Bogor Regent Ade Yasin admitted that he did not know why the US$46-million project is halted. “We hope it will become operational soon, because rubbish in our region is piling up,” said Ade at the regency office on February 15. According to the regent, the daily processing of 2,800 tons of trash cannot be solely put on the shoulders of Galuga TPA. “It’s not just our trash that goes to Galuga, but also that of the city of Bogor. So, we put our hopes on the Lulut Nambo TPPAS,” Ade said.
Waste management that relies on TPA, Junerosano said, should be abandoned because of its high costs. Waste4Change research in 2019 showed that the city of Balikpapan in East Kalimantan spent operational costs of Rp422,145 per ton, which totals Rp71.97 billion to process 170,487 tons of trash a year.
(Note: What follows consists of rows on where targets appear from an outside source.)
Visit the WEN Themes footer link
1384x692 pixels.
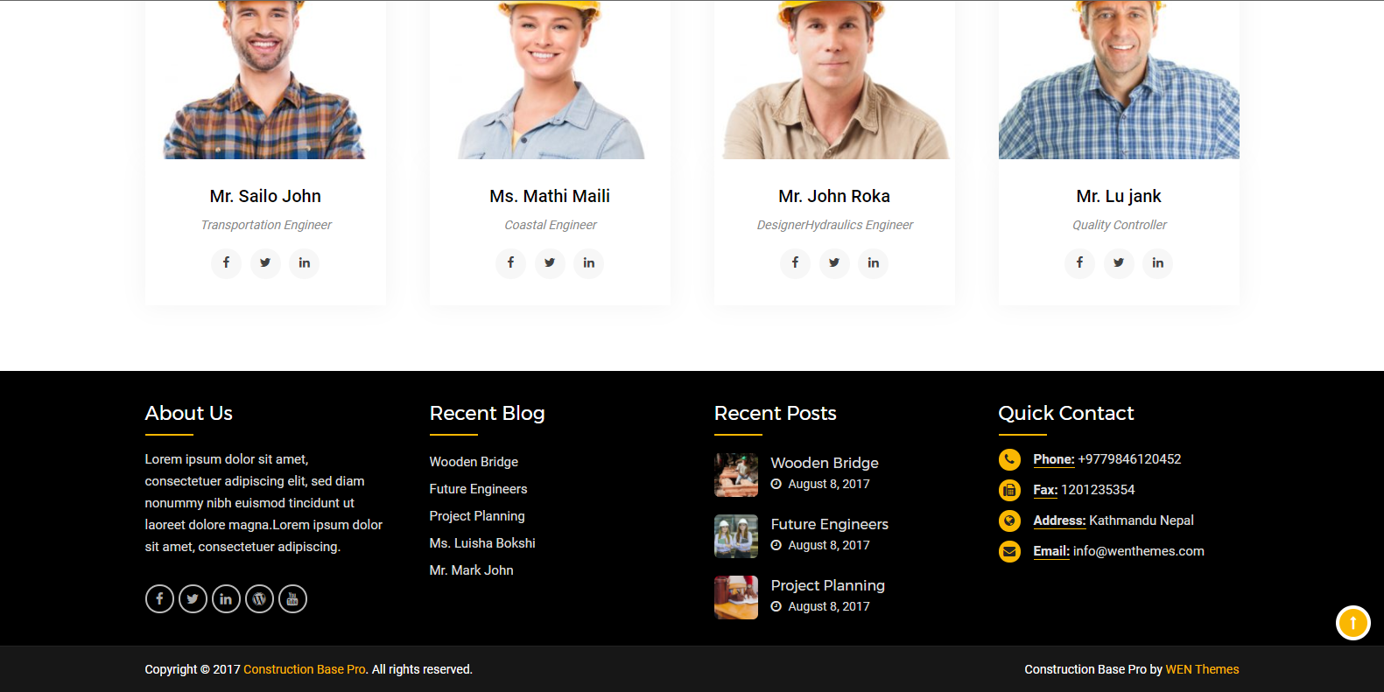(1202, 669)
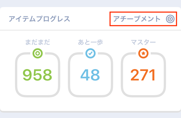Screen dimensions: 181x118
Task: Click empty space below the 958 box
Action: (x=38, y=104)
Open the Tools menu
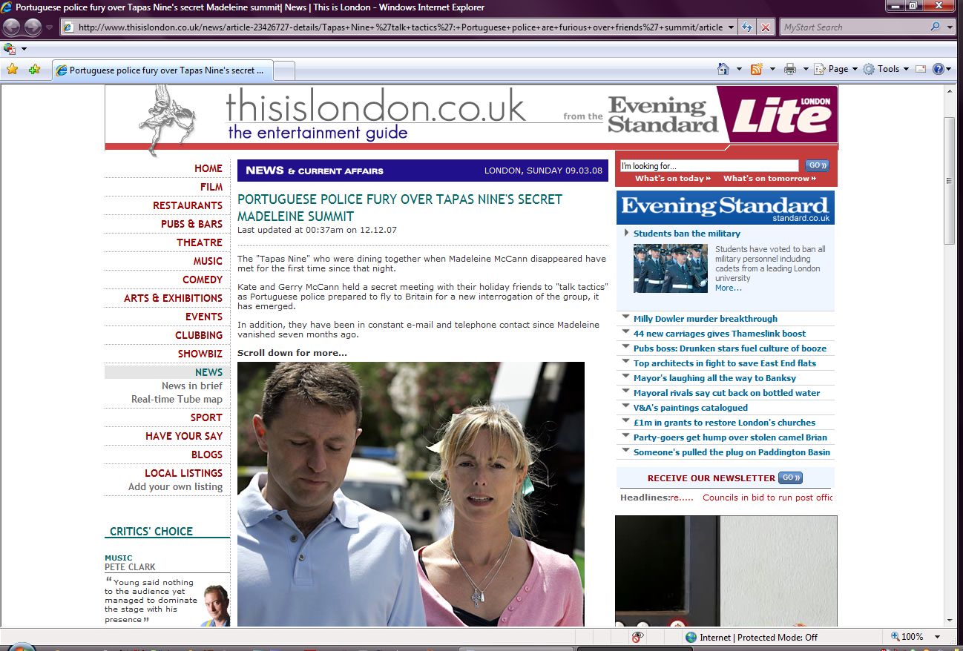The image size is (963, 651). [887, 69]
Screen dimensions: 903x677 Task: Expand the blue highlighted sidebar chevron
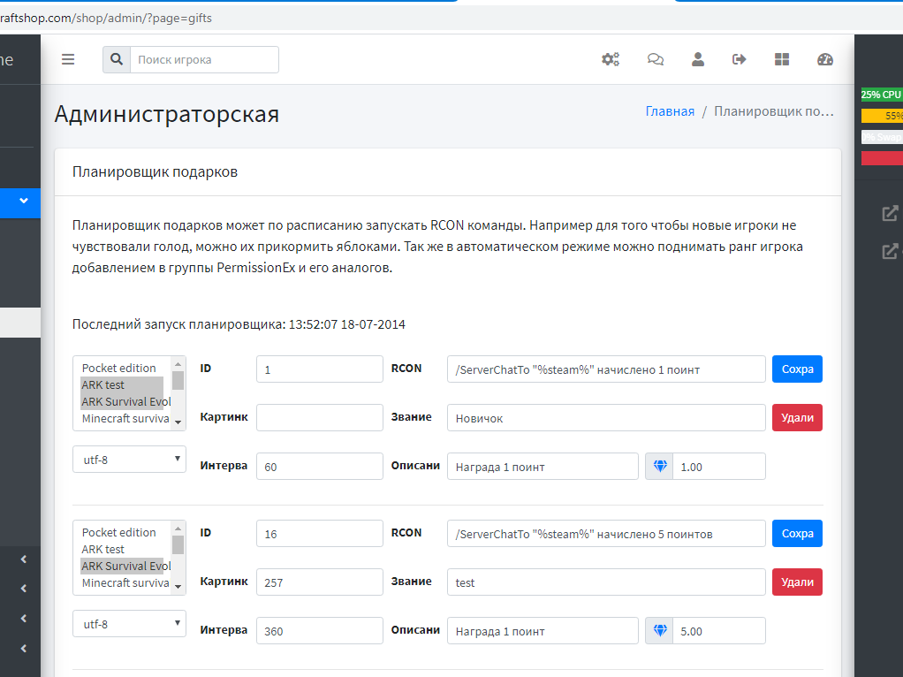tap(24, 201)
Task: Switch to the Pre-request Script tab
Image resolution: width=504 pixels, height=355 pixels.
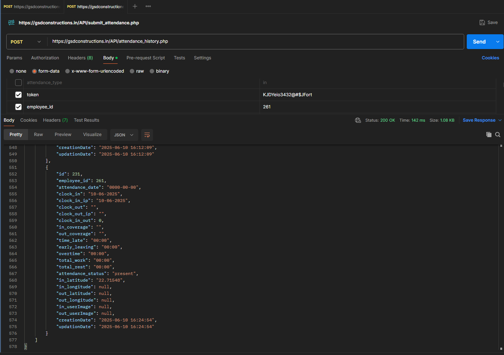Action: coord(146,58)
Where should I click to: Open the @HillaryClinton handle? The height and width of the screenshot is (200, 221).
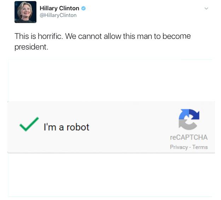[x=58, y=15]
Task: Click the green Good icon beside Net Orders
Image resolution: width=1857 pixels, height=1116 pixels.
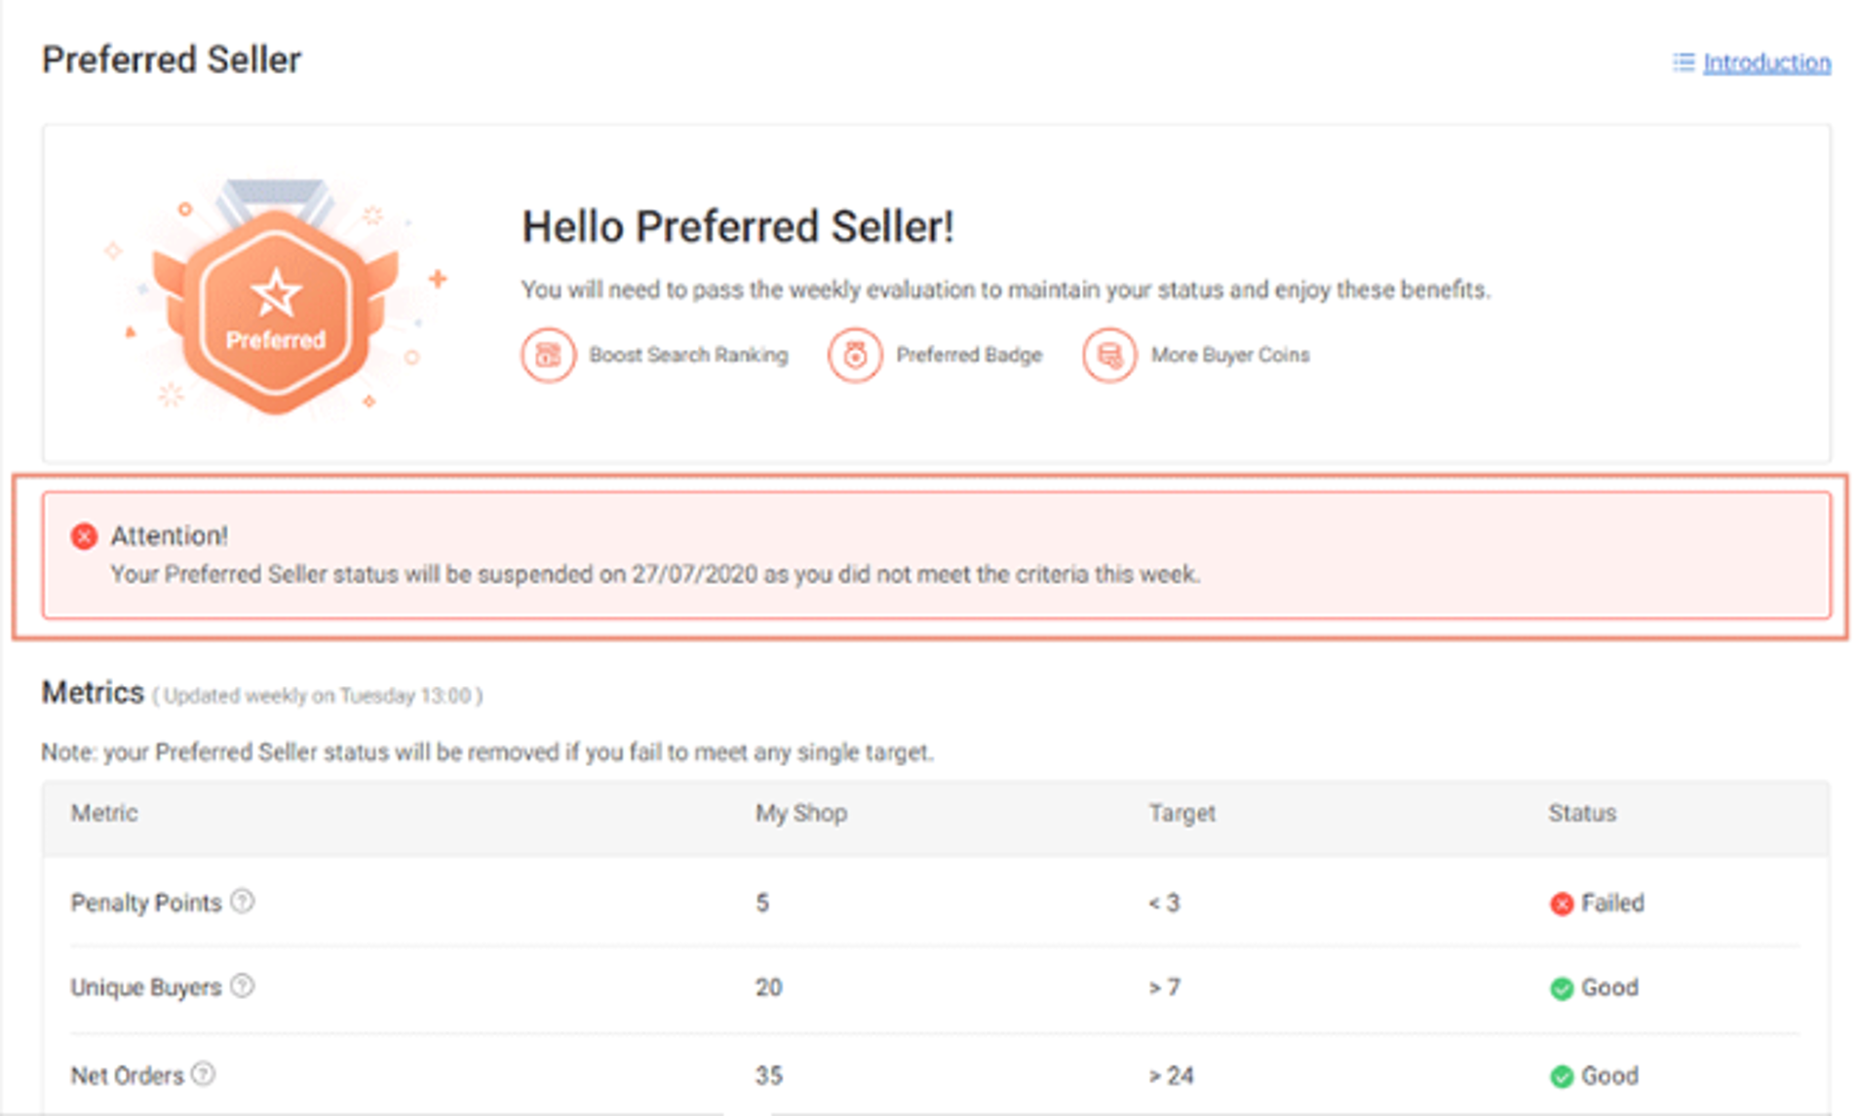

The city of Surabaya, meanwhile, spends Rp779,438 to process a ton of waste, or Rp639.64 billion to process 820,649 tons of waste annually. The waste fund from Balikpapan’s Regional budget is Rp68.88 billion, while Surabaya’s is Rp370.34 billion.
Waste4Change research also found that 64 percent of regency/city administrations that took part in its survey fund their waste processing from its regional budget and waste retribution. However, levy gathering is still done the conventional way, so only around 30 percent of the full potential is accrued. Junerosano believes that waste producers should be required to pay retributions in accordance to the volume of their waste. He did a simulation where low-income people pay Ro500 for each bag of trash, while higher-income residents pay Rp3,000. According to analysis done by the United Nations Environment Program and International Solid Waste Association in 2015, Junerosano added, waste processing costs in Indonesia amounted to between Rp750 and Rp1,750 for each kilogram.
Junerosano said that waste processing methods must change, it should no longer be gather-transport-dump at the TPA, but rather the inverted pyramid approach of reducing rubbish at its source. Junerosano gave an example that more than 50 percent of household rubbish is organic and could be turned into compost, and another 20 percent is inorganic trash that recyclable. “So only 30 percent is sent to the TPA,” Junerosano said. The government, he added, could start by requiring trash sorting, and for everyone to take part in a waste bank
The environment and forestry ministry said that waste processing contributes to the economy through a circular economy, and waste as an energy source. In the press conference for the National Waste Awareness Day, done online on February 18, Director-General for Waste, Waste Products and Toxic Material Management Rosa Vivien Ratnawati said this sector will be the driving force for economic development. “Waste as basic material for the economy is a new phase in Indonesian waste management. We leave behind the paradigm that waste is merely gather-transport-dump,” she said.